The second objective was to investigate the classification accuracy achievable using various machine-learning approaches and the numbers/placements of tags on the user’s body and various amounts of noise in the tag coordinates. The results of varying the amount of noise show that the decision tree is the only classifier for which performance does not degrade significantly with the increase of noise; however, its classification accuracy is in the initial setting the lowest among all the models used. Among the models with an initial classification accuracy of over 99%, the random forest manages to retain its performance longest while increasing the data noise. The proposed approach is therefore robust to the addition of noise.

The results of decreasing the number of tags show that it causes a decrease of the classifiers' performance. Six is the smallest number of tags for which the performance of all the tested classifiers is insignificantly different compared to the initial setting with all tags. For recognizing the target health states, the positions of the tags from the most to the least appropriate are: shoulder, wrist, elbow, hip, ankle and knee.

The results of an investigation of the dependence of the classification accuracy on the tag placement and noise level show that support vector machines, k-nearest neighbors, random forest and neural network proved to be the best option for a classification accuracy over 99%, as only 8 tags with up to 20 mm noise are needed to achieve it. It is common to all the used classifiers that for surpassing an accuracy of 80% at least 3-4 tags are needed with up to 25 mm noise and at least 4-6 tags with 25-50 mm. Although the decision-tree and naïve Bayes achieved slightly lower classification accuracies than the other classifiers, they both have an important advantage in comparison to the others which is the interpretability of their classifications by physicians.

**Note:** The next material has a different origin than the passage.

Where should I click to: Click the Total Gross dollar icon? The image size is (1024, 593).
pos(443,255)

Since it is very important for the physician to obtain an explanation for the interpreted health state, a control-panel prototype for the explanation of the interpreted health state was developed. When a health problem is recognized, the alarm sign appears with the necessary description of the recognized health problem.

Since the system is embedded in the domestic environment of the elderly person, it uses an artificial intelligence approach to interpret the health state and provides a natural explanation of the hypothesis; it is an example of the semantic ambient media for ambient-assisted living.

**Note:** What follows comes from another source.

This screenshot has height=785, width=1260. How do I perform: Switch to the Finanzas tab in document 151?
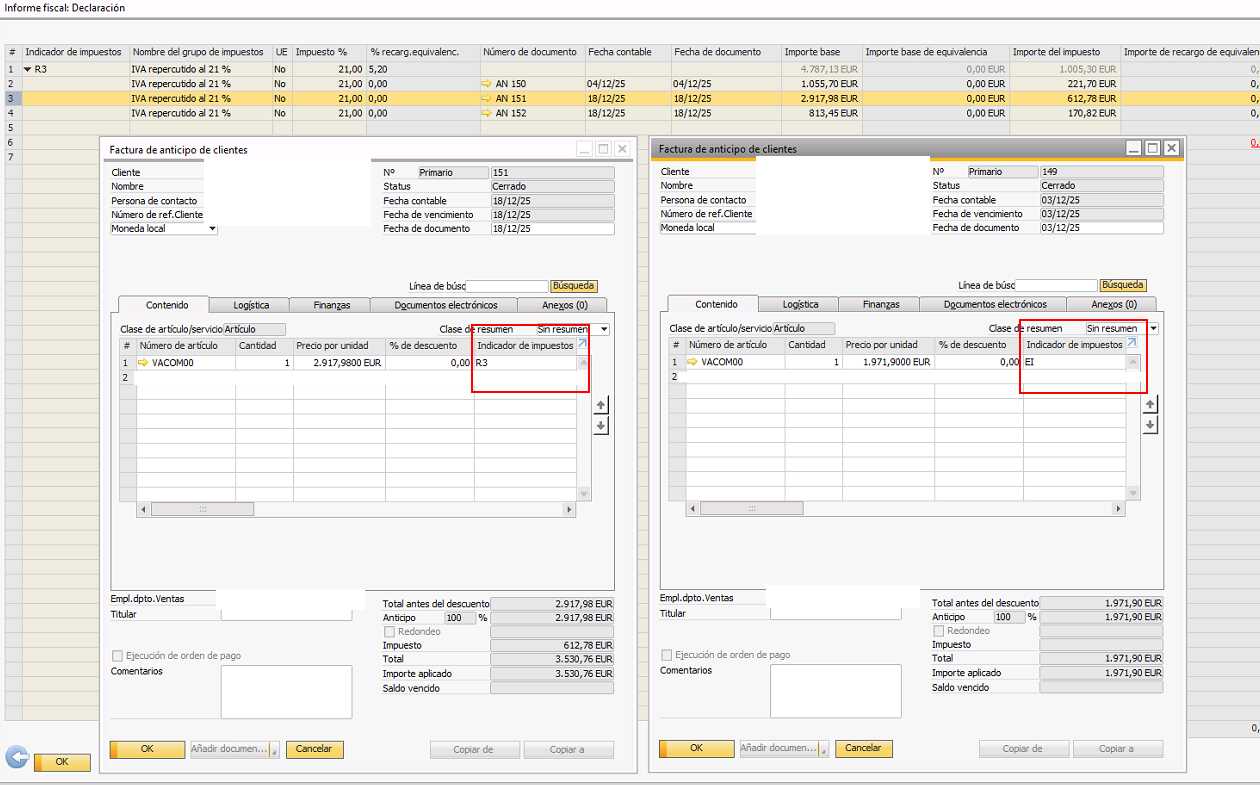(331, 305)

In future work, additional features to improve the distinguishing between classes, where the confusion matrices showed misclassifications, can be added. The present research was intended to study the feasibility of using machine-learning methods for detection of gait-related health problems. According to the acquired results, the study is intended to be expanded with the inclusion of more patients. Use of a wearable (e.g., inertial) motion-capture system instead of an infra-red one would allow the recognition of the health problems of the elderly even outside their homes. This would be possible with a small adaptation of the presented algorithms. A modification of the proposed recognition system could also be used for an automatic evaluation of the rehabilitation process (e.g., after a stroke) at home.

The important problems of rapid aging of a population could be mitigated if the approach proposed in this paper or in related work were to be transferred into practice. It is realistic to believe that this will eventually happen since supporting such research is an important objective of the Ambient Assisted Living joint research-and-development funding programme of the European Union.